Work instruction: Copy the entries exactly. Leave nothing out and add nothing.

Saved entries
%%

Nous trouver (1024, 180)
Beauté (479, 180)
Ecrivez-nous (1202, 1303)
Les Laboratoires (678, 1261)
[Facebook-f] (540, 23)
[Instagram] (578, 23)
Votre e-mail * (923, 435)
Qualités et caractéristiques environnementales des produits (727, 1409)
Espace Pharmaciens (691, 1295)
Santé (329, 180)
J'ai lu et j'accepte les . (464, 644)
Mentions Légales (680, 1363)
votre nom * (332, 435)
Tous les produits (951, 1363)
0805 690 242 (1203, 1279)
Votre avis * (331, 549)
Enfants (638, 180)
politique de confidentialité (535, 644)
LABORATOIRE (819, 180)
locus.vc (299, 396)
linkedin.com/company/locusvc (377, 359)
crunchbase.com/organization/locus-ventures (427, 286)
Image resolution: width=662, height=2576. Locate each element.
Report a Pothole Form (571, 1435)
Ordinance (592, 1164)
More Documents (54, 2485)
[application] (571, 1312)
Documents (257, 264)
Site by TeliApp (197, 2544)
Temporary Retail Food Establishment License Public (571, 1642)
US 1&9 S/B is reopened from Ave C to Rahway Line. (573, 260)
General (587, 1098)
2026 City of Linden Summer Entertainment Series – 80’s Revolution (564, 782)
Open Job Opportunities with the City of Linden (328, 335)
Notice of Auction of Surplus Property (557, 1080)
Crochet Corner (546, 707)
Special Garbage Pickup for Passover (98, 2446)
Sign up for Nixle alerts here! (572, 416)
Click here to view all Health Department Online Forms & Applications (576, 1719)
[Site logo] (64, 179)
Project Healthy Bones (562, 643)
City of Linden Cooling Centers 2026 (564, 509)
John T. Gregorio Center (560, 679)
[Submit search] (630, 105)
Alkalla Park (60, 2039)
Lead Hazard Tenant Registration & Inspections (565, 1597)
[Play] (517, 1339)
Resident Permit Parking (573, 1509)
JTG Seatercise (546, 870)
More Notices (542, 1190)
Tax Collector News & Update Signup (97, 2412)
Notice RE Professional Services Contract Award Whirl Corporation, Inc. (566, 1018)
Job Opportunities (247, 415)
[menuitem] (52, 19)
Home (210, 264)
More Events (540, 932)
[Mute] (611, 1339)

%%

Answer for the task:
Nous trouver (1024, 180)
Beauté (479, 180)
Ecrivez-nous (1202, 1303)
Les Laboratoires (678, 1261)
[Facebook-f] (540, 23)
[Instagram] (578, 23)
Votre e-mail * (923, 435)
Qualités et caractéristiques environnementales des produits (727, 1409)
Espace Pharmaciens (691, 1295)
Santé (329, 180)
J'ai lu et j'accepte les . (464, 644)
Mentions Légales (680, 1363)
votre nom * (332, 435)
Tous les produits (951, 1363)
0805 690 242 (1203, 1279)
Votre avis * (331, 549)
Enfants (638, 180)
politique de confidentialité (535, 644)
LABORATOIRE (819, 180)
locus.vc (299, 396)
linkedin.com/company/locusvc (377, 359)
crunchbase.com/organization/locus-ventures (427, 286)
Image resolution: width=662, height=2576. Locate each element.
Report a Pothole Form (571, 1435)
Ordinance (592, 1164)
More Documents (54, 2485)
[application] (571, 1312)
Documents (257, 264)
Site by TeliApp (197, 2544)
Temporary Retail Food Establishment License Public (571, 1642)
US 1&9 S/B is reopened from Ave C to Rahway Line. (573, 260)
General (587, 1098)
2026 City of Linden Summer Entertainment Series – 80’s Revolution (564, 782)
Open Job Opportunities with the City of Linden (328, 335)
Notice of Auction of Surplus Property (557, 1080)
Crochet Corner (546, 707)
Special Garbage Pickup for Passover (98, 2446)
Sign up for Nixle alerts here! (572, 416)
Click here to view all Health Department Online Forms & Applications (576, 1719)
[Site logo] (64, 179)
Project Healthy Bones (562, 643)
City of Linden Cooling Centers 2026 (564, 509)
John T. Gregorio Center (560, 679)
[Submit search] (630, 105)
Alkalla Park (60, 2039)
Lead Hazard Tenant Registration & Inspections (565, 1597)
[Play] (517, 1339)
Resident Permit Parking (573, 1509)
JTG Seatercise (546, 870)
More Notices (542, 1190)
Tax Collector News & Update Signup (97, 2412)
Notice RE Professional Services Contract Award Whirl Corporation, Inc. (566, 1018)
Job Opportunities (247, 415)
[menuitem] (52, 19)
Home (210, 264)
More Events (540, 932)
[Mute] (611, 1339)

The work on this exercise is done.